On 10/19/20 9:52 AM, Gregory P. Smith wrote:
On Mon, Oct 19, 2020 at 6:28 AM Ivan Pozdeev via Python-Dev
mailto:python-dev@python.org> wrote: On 19.10.2020 14:47, Steve Dower wrote: > On 19Oct2020 1242, Steve Dower wrote: >> On 15Oct2020 2239, Rob Cliffe via Python-Dev wrote: >>> TLDR: In os.scandir directory entries, atime is always a copy of mtime rather than the actual access time. >> >> Correction - os.stat() updates the access time to _now_, while os.scandir() returns the last access time without updating it. > > Let me correct myself first :) > > *Windows* has decided not to update file access time metadata *in directory entries* on reads. os.stat() always[1] looks at the file entry > metadata, while os.scandir() always looks at the directory entry metadata.
Is this behavior documented somewhere?
Such weirdness certaintly something that needs to be documented but I really don't like describing such quirks that are out of our control and may be subject to change in Python documentation.

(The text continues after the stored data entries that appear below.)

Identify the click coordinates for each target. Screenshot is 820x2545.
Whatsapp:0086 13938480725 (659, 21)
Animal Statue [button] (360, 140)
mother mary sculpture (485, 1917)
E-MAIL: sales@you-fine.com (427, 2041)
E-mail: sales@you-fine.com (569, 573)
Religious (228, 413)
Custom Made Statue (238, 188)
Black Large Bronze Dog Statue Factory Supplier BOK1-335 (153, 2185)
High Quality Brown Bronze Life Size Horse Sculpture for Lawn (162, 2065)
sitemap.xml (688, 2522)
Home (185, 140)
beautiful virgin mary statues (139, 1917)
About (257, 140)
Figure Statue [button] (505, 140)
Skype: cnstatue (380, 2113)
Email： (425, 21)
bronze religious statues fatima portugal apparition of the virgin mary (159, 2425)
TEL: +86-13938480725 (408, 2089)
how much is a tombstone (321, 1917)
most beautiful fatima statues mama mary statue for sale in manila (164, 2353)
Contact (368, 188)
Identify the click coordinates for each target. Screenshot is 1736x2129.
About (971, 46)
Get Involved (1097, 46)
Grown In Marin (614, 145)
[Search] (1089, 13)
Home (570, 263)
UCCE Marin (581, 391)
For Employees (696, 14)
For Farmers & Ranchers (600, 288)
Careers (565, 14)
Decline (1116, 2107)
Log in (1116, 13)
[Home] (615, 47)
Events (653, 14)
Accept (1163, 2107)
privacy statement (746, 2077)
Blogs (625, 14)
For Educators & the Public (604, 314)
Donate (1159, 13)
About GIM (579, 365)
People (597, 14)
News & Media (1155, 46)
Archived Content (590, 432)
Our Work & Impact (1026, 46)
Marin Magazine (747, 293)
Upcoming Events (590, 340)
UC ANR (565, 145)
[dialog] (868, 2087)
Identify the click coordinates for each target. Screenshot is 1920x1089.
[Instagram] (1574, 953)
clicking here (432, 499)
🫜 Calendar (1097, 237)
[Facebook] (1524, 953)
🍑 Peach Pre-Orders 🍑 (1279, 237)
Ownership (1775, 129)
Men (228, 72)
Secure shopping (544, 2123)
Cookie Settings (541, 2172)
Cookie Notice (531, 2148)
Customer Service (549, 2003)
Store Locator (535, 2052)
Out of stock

So we should only consider doing so if there are no other options.
I'm sure this is covered in MSDN. Linking to that if it has it in a concise explanation would make sense from a note in our docs.
If I'm understanding Steve correctly this is due to Windows/NTFS storing the access time potentially redundantly in two different places. One within the directory entry itself and one with the file's own metadata. Those of us with a traditional posix filesystem background may raise eyeballs at this duplication, seeing a directory as a place that merely maps names to inodes with the inode structure (equiv: file entry metadata) being the sole source of truth. Which ones get updated when and by what actions is up to the OS.
So yes, just document the "quirk" as an intended OS behavior. This is one reason scandir() can return additional information on windows vs what it can return on posix. The entire point of scandir() is to return as much as possible from the directory without triggering reads of the inodes/file-entry-metadata. :)
-gps
depending on atimes isn't a consistently reliable mechanism anyway, since filesystems on Linux et. al. are allowed to be mounted so as to not independently update access times.